(Stored data entries)
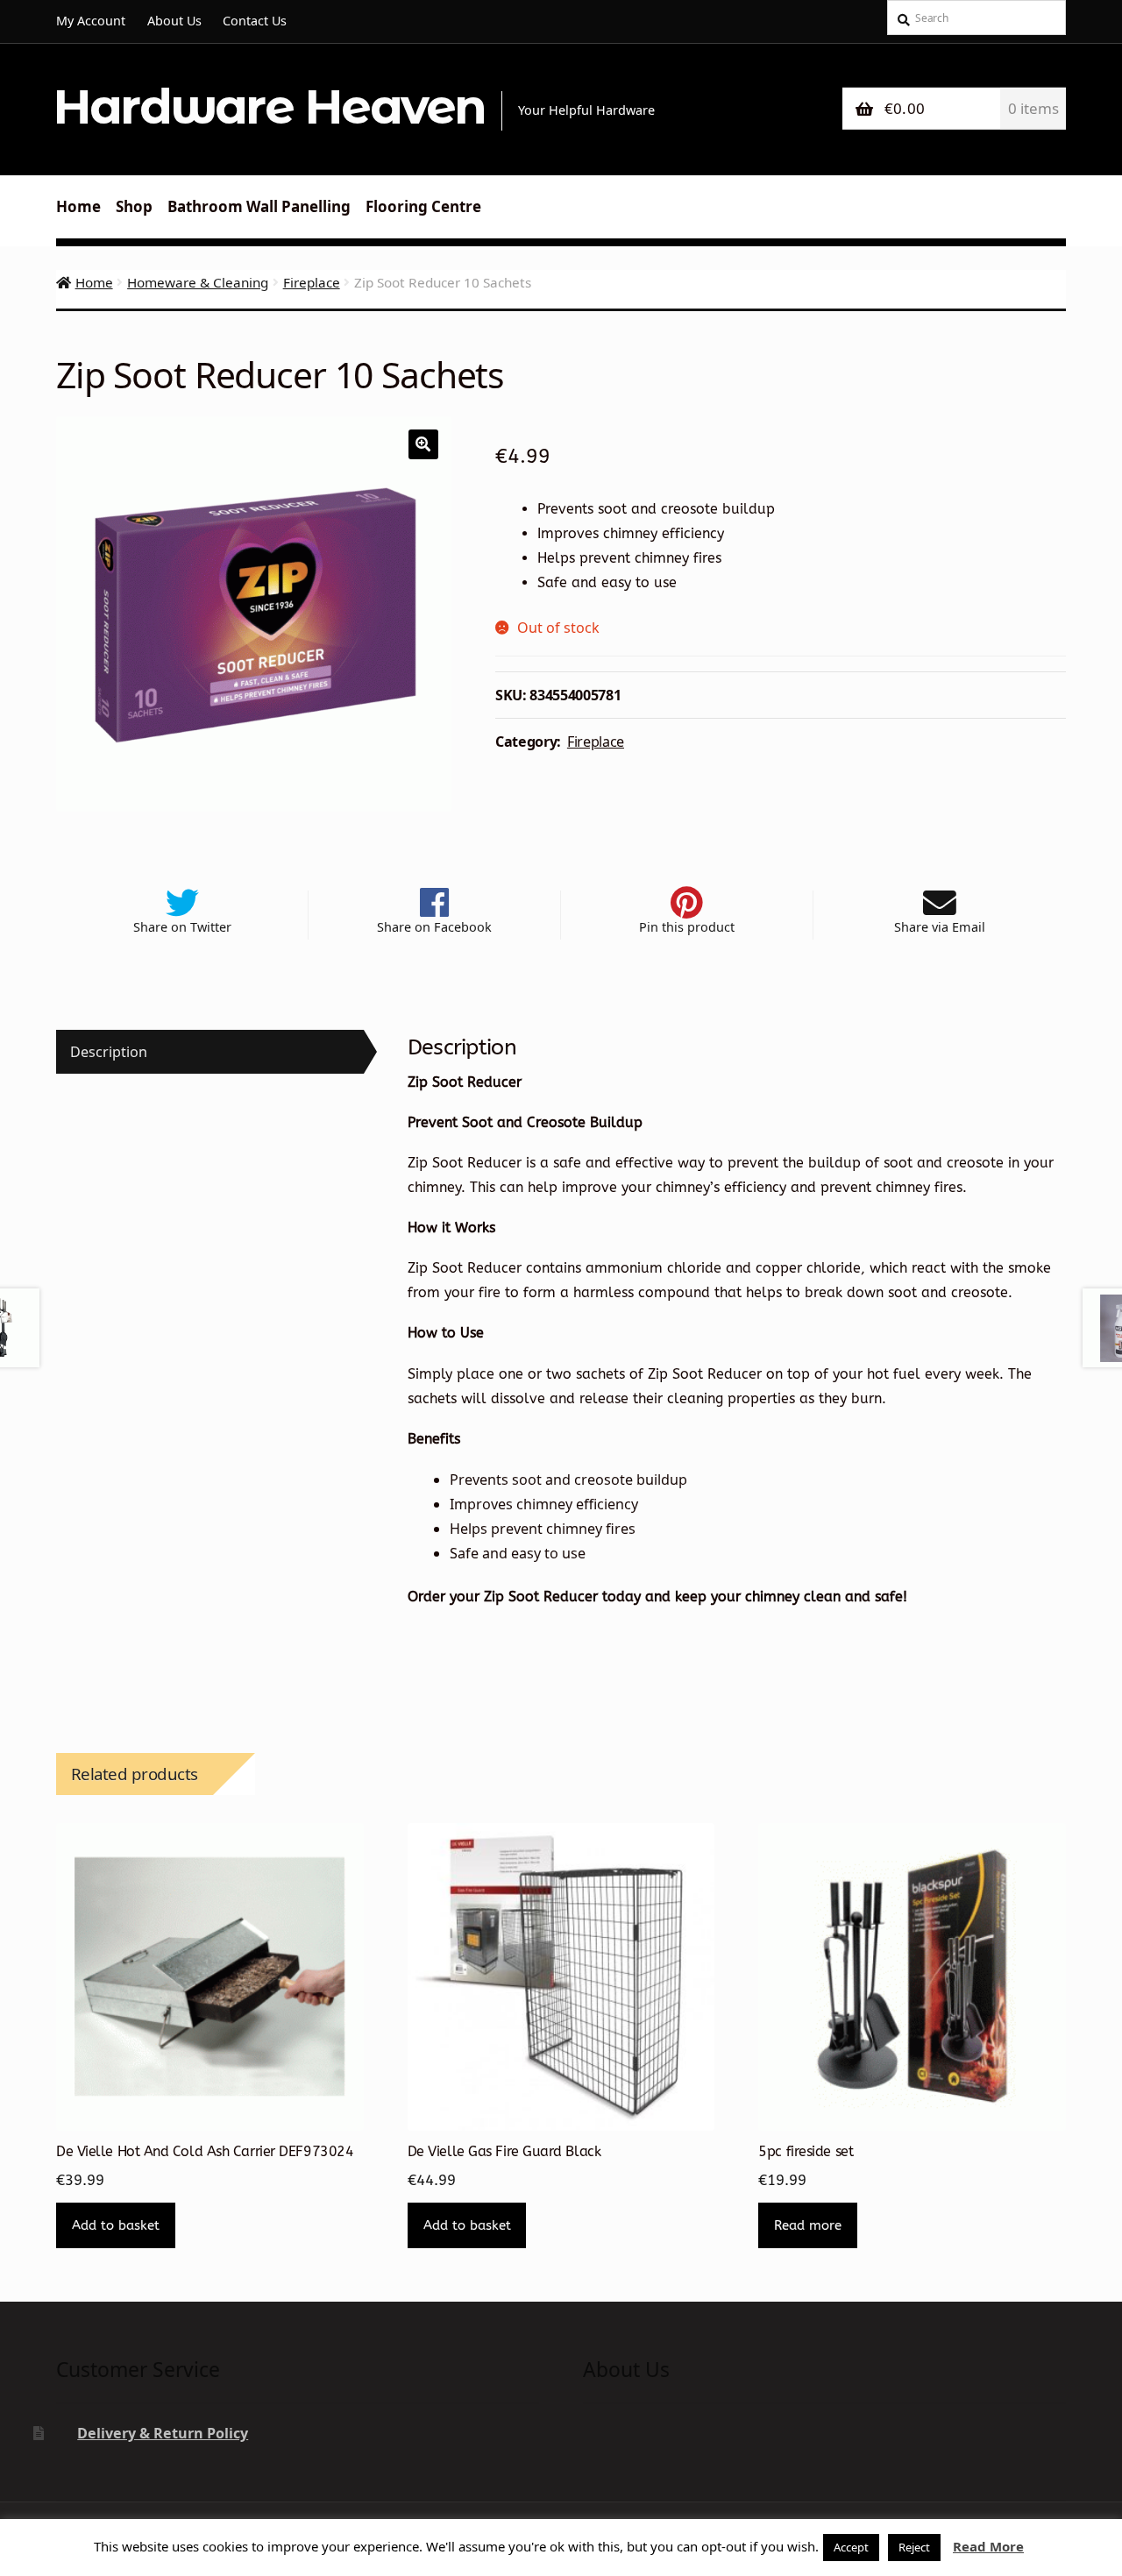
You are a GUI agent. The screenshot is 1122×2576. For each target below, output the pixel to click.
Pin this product (687, 927)
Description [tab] (108, 1051)
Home (78, 206)
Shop (134, 206)
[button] (423, 444)
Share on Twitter (182, 927)
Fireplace (311, 282)
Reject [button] (914, 2547)
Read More (988, 2546)
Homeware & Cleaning (197, 282)
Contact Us (255, 20)
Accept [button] (851, 2547)
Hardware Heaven (269, 106)
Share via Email (939, 927)
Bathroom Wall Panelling (259, 206)
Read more (808, 2225)
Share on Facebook (434, 927)
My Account (90, 20)
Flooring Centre (423, 206)
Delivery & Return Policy (162, 2433)
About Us (174, 20)
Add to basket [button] (116, 2225)
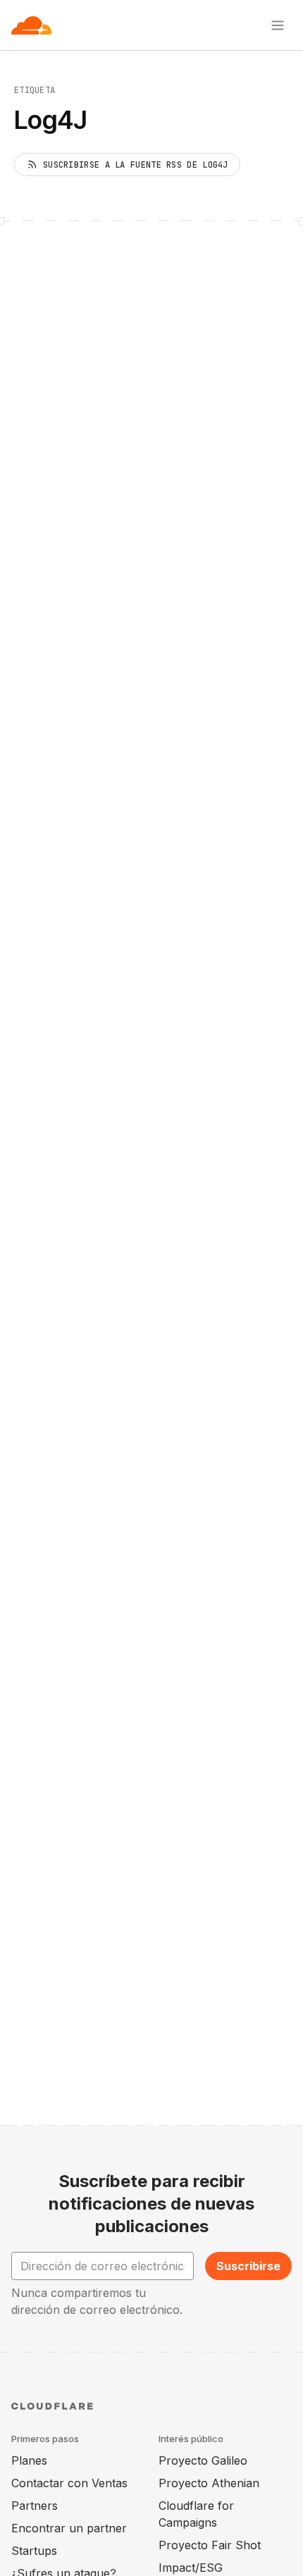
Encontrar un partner (69, 2528)
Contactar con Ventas (69, 2483)
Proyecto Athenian (209, 2483)
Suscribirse (248, 2266)
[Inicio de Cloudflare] (31, 25)
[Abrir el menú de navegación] (278, 25)
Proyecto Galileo (203, 2460)
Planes (29, 2460)
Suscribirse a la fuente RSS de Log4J (135, 165)
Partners (34, 2505)
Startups (34, 2551)
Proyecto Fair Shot (210, 2545)
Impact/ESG (191, 2567)
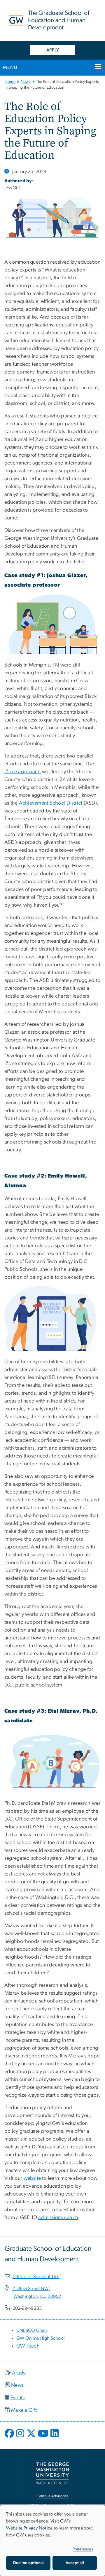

* _Your goal_:
Except for the pictures, set down all of the records exactly as they are.

* _Answer to the exercise_:
You are a GUI agent. The screenshot is 1122×2576. For each target below, output the pixel to click.
Pin this product (687, 927)
Description [tab] (108, 1051)
Home (78, 206)
Shop (134, 206)
[button] (423, 444)
Share on Twitter (182, 927)
Fireplace (311, 282)
Reject [button] (914, 2547)
Read More (988, 2546)
Homeware & Cleaning (197, 282)
Contact Us (255, 20)
Accept [button] (851, 2547)
Hardware Heaven (269, 106)
Share via Email (939, 927)
Bathroom Wall Panelling (259, 206)
Read more (808, 2225)
Share on Facebook (434, 927)
My Account (90, 20)
Flooring Centre (423, 206)
Delivery & Return Policy (162, 2433)
About Us (174, 20)
Add to basket [button] (116, 2225)
Encontrar un partner (69, 2528)
Contactar con Ventas (69, 2483)
Proyecto Athenian (209, 2483)
Suscribirse (248, 2266)
[Inicio de Cloudflare] (31, 25)
[Abrir el menú de navegación] (278, 25)
Proyecto Galileo (203, 2460)
Planes (29, 2460)
Suscribirse a la fuente RSS de Log4J (135, 165)
Partners (34, 2505)
Startups (34, 2551)
Proyecto Fair Shot (210, 2545)
Impact/ESG (191, 2567)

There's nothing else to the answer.